Equally alarming were official predictions that eastern parts of the country could turn into wastelands because of an unstoppable haemorrhage of young people from the region.
Since reunification in 1990, more than 1.5 million East Germans have "gone west" in search of jobs. With unemployment in the region at around 20 per cent, the problem is worsening.
Demographic study author Rainer Klingholz said: "The reason for the gaping emptiness in many regions is the fact that young people are emigrating en masse. Worst hit are the structurally weak areas in eastern Germany - we can expect whole towns and villages to become depopulated in the long term."

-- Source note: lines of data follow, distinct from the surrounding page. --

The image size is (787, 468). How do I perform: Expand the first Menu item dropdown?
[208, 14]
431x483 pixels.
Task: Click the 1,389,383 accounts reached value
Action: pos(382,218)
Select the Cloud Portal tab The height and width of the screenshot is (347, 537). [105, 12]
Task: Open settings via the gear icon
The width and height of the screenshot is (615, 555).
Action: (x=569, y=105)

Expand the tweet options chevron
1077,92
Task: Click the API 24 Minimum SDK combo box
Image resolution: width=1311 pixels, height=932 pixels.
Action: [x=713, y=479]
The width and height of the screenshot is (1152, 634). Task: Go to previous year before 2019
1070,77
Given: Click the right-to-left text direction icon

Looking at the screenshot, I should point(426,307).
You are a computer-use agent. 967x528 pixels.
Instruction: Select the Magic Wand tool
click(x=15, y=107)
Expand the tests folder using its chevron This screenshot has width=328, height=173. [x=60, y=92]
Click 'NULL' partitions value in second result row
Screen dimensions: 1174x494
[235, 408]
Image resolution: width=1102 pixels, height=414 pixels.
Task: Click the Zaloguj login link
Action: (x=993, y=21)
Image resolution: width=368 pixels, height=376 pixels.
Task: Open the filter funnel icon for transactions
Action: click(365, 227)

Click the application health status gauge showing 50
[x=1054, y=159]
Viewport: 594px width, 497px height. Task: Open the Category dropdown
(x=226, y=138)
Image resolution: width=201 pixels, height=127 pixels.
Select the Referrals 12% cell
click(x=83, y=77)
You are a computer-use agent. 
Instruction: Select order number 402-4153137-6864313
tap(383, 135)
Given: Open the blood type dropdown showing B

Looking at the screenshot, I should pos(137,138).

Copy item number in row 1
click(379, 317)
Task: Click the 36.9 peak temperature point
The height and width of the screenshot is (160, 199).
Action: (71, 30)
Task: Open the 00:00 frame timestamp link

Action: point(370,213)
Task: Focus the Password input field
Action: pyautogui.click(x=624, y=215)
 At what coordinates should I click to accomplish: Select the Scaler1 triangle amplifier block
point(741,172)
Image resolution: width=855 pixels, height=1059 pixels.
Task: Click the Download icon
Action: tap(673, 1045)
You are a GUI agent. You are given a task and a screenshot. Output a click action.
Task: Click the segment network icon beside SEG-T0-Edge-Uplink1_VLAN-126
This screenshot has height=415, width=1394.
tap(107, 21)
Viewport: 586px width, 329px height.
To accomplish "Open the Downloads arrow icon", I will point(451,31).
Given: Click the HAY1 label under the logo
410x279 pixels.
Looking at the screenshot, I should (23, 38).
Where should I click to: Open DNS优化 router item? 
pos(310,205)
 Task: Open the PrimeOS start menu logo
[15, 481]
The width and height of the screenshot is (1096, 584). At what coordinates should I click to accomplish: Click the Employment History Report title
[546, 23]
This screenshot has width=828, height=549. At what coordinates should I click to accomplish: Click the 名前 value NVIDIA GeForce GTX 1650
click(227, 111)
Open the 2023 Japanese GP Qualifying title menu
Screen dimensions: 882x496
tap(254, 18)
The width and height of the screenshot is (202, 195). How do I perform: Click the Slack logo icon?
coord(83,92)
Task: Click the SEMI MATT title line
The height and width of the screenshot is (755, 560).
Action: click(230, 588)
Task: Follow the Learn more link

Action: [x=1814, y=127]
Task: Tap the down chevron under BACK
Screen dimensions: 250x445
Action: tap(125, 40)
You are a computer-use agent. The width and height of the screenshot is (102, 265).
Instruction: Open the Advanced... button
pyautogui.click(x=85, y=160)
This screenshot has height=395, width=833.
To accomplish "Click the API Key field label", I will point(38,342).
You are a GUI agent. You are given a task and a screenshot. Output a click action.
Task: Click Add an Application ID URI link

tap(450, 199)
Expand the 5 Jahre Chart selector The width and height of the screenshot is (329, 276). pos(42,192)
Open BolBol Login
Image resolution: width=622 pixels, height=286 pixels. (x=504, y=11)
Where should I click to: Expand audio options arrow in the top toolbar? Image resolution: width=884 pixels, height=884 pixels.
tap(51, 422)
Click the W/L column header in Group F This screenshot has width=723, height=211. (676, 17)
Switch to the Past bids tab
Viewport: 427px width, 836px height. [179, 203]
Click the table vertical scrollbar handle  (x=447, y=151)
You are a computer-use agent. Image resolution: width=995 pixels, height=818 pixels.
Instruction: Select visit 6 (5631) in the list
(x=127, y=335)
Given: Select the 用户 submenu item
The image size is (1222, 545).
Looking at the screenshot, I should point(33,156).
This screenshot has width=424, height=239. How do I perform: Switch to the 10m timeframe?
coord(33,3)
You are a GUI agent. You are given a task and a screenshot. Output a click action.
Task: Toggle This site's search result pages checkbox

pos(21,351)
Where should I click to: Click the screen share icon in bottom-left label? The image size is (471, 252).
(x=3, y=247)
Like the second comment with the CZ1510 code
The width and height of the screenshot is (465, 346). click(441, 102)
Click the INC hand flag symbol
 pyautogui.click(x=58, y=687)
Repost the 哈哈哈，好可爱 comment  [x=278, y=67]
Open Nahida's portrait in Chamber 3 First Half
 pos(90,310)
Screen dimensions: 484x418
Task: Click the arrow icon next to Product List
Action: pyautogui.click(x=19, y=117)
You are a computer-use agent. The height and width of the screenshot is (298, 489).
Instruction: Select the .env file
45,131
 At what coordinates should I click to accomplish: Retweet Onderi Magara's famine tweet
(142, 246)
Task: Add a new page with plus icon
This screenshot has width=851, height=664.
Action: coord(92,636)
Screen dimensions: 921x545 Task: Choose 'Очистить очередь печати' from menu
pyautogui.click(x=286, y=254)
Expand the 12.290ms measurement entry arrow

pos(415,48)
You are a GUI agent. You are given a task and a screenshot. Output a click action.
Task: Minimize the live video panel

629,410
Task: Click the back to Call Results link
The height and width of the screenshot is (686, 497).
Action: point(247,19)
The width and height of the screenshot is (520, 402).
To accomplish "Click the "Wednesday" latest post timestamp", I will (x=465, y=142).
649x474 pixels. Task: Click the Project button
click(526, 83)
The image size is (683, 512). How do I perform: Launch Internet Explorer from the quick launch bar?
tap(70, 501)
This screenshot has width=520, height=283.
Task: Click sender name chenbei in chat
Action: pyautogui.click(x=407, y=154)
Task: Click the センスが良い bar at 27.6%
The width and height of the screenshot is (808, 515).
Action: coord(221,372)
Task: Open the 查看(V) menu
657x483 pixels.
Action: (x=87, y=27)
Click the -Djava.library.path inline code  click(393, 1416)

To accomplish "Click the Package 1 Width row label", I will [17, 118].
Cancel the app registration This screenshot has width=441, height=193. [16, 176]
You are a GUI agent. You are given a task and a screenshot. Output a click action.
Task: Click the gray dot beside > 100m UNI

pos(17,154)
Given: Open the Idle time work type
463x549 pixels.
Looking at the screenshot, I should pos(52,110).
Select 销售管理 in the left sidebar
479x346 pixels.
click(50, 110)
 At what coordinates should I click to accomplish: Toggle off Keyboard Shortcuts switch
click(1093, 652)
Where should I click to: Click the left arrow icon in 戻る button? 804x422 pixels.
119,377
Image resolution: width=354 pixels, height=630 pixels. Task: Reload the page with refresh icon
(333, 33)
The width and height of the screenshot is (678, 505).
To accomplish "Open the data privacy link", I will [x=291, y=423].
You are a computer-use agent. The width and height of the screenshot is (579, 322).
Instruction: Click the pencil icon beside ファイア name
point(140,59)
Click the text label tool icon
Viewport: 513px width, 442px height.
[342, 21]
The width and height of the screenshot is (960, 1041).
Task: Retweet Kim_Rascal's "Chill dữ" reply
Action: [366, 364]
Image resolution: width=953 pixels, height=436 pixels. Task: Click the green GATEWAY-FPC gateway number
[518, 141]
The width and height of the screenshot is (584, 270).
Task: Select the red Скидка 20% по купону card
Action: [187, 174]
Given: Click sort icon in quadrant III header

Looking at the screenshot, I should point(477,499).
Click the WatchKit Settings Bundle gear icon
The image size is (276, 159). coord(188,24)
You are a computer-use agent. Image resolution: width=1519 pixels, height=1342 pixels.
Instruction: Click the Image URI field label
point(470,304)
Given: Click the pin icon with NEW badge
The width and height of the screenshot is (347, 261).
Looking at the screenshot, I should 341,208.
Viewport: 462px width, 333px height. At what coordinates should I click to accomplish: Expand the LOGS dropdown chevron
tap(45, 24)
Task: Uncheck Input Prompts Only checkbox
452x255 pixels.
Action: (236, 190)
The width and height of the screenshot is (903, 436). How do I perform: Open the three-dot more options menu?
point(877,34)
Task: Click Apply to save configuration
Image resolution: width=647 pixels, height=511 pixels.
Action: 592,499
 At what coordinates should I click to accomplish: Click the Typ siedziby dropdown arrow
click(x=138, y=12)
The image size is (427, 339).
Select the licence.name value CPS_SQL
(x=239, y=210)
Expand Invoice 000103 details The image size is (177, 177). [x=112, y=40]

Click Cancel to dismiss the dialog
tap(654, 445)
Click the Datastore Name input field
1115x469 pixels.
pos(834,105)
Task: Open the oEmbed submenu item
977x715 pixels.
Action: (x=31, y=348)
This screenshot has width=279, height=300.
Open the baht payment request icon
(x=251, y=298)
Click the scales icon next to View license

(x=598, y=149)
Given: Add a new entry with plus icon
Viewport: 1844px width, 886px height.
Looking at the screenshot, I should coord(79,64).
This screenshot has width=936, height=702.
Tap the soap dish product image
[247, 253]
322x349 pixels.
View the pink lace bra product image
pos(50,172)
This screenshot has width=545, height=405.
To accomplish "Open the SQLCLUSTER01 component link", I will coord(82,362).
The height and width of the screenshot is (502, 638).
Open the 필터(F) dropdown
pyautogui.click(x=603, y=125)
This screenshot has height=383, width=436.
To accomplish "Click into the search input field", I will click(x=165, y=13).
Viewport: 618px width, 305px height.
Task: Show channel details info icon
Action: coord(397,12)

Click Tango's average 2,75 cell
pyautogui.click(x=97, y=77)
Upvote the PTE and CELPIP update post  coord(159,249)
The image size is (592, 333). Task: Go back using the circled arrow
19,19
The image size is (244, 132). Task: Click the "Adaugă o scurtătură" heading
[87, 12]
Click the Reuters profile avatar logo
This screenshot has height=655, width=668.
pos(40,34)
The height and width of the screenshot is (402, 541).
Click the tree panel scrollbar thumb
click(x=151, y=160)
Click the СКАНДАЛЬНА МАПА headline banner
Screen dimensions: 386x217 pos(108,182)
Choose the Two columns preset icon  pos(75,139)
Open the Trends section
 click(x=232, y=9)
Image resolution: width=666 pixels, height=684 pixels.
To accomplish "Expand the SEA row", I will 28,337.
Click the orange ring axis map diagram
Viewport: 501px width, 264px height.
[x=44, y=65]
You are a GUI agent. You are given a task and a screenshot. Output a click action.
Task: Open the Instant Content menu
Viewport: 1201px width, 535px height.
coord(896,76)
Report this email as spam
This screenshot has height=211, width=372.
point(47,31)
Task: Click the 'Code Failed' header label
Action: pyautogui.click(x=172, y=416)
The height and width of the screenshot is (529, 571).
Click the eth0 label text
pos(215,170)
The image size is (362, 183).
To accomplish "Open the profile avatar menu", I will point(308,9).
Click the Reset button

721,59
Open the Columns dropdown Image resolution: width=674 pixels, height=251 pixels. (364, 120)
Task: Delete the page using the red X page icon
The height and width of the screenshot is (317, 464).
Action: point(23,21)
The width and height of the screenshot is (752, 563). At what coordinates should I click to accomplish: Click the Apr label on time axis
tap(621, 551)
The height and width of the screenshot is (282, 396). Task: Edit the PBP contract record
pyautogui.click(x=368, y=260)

Eisenhuettenstadt, on Germany's border with Poland, has been hit hard. The town, which once had a population of 50,000, has lost 20,000 inhabitants over the past 15 years.
Its suburbs are full of bulldozers demolishing vacant high-rise homes built during the Communist era.
Villages in the East German countryside have suffered on a different scale, with schools and post offices closing and doctors moving away.
The "Homeland package" programme seems destined to be viewed sceptically by experts on the regions' economic problems.
"When it comes to rebuilding the east, there is nothing but collective helplessness in Germany's main parties," said Joachim Ragnitz, of the Institute of Economic Research.
A PARLOUS STATE
* What was East Germany has a 20 per cent unemployment rate.
* More than 1.5 million youngsters have crossed into old West Germany from the east since reunification in 1990.
* The eastern town of Eisenhuettenstadt has lost 20,000 of its 50,000 population in those years.
* Germany has the lowest birth rate in Europe - 8.5 births per 1000 inhabitants in 2005.